We’ll now do a quick test of each of the components.

  1. Test Apache. In the browser, enter the URL http://localhost in the address bar. You should see the It works! page.
  2. Test Apache Documentation. In the browser, enter the URL http://localhost/manual in the address bar. You should see the Apache HTTP Server Version 2.4 Documentation page.
  3. Test PHP. Create a new file in /var/www called phpinfo.php containing the following script:
       <?php phpinfo(); ?>
    Enter the URL http://localhost/phpinfo.php into the browser. You should see the PHP information page. This also tests the integration of PHP with Apache.
  4. Test MySQL. In a Terminal window type:
       mysql -u root -p
    Enter your MySQL root password when prompted. At the mysql> prompt type show databases; You should see a list of the four databases created during the installation: information_schema, mysql, performance_schema, and test. Type quit; to exit.
  5. Test phpMyAdmin. Enter the following URL into the browser: http://localhost/phpmyadmin. Enter your MySQL root password and click Go. You should see the phpMyAdmin home page.
  6. Test MySQL Workbench. Click the Dash icon at the top of the Launcher. Type mysql into the search box. Click the icon for MySQL Workbench. You should see the main screen. Click New Connection. Click the Test Connection button. Enter your MySQL root password and click OK. You should see the message Connection parameters are correct. Click OK, then Cancel. Lock MySQL Workbench to the Launcher if you like. Select File→Exit to exit from MySQL Workbench.
  7. Test NetBeans IDE. Click the Dash icon at the top of the Launcher. Type netbeans into the search box. Click the NetBeans IDE 7.4 icon. The IDE should launch. Lock NetBeans IDE to the Launcher if you like. Select File→Exit to exit from NetBeans.

VM Cookie Cutter

We’ll use the VM created in this article as a template from which we’ll clone identical copies to use for various projects. Like a cookie cutter, the VirtualBox Clone VM feature can be used to to stamp out identical, but independent, VMs. As an example, let’s create a VM clone to be used for an upcoming PHP Tutorial series.

  1. Exit from all running applications such as Terminal, Firefox, MySQL Workbench, and NetBeans.
  2. Shutdown the VM by clicking the gear icon in the top-right corner of the desktop and selecting Shutdown from the menu. Click the Shutdown button to halt the OS and shut down the VM.
  3. From the VirtualBox Manager interface select the Ubuntu Desktop 13.10 Master VM you just created by clicking its name.
  4. Select Machine→Clone… from the menu
  5. Enter PHP Tutorial in the Name field of the Clone Virtual Machine dialog. Click Next.
  6. Select Full Clone as the Clone Type and click Next.
  7. Since we have no need to preserve the snapshots we created in the master, select Current machine state and click Clone.

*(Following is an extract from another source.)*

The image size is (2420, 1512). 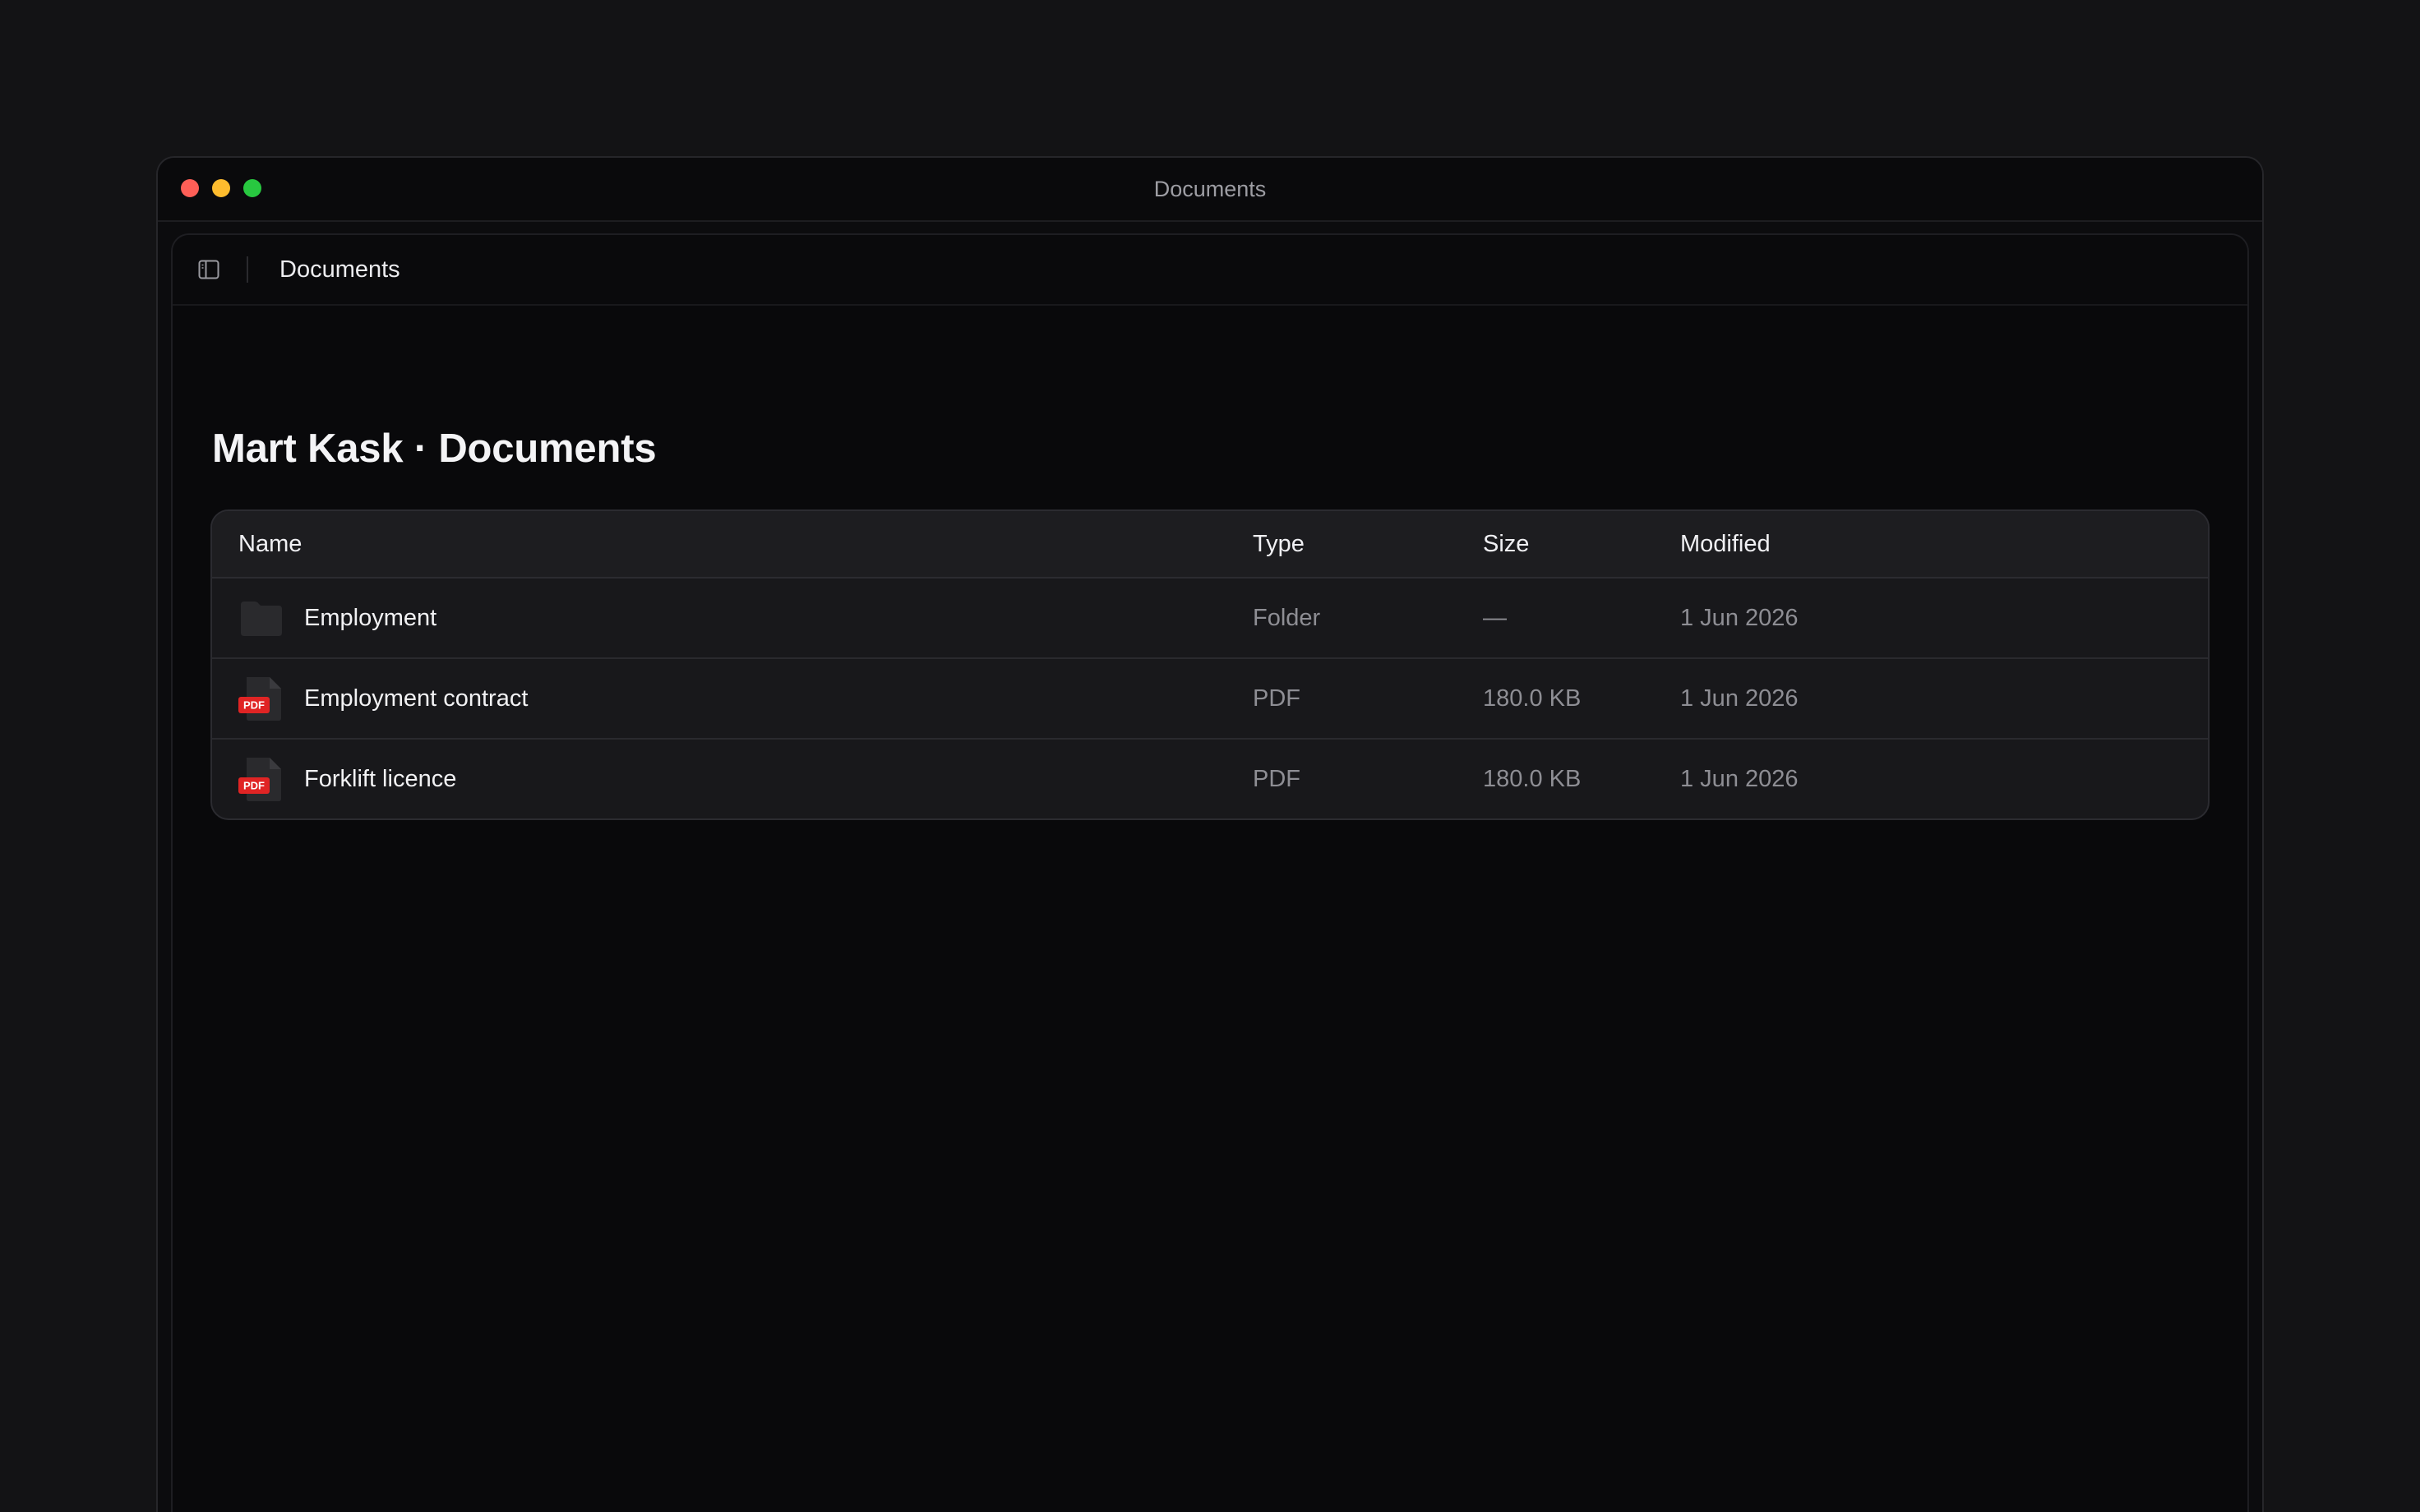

You now have a complete copy of your master VM. You can create as many cloned VMs as you need for particular projects. If you want add some feature to all of your future clones, create a new snapshot in the master VM and make the change there. Subsequent clones will include the new feature.

In this article we created a development environment running on the Ubuntu 13.10 Desktop (aka Saucy Salamander). We installed a LAMP stack consisting of the Apache HTTP Server, MySQL, and PHP. We also installed some development tools including phpMyAdmin, MySQL Workbench, and NetBeans IDE. We then made a few tweaks to the desktop environment to facilitate software development and tested each of the components. The entire environment is installed within a VM managed by VirtualBox. Finally, we demonstrated the VirtualBox VM cloning feature by making an identical copy of the VM for a particular project.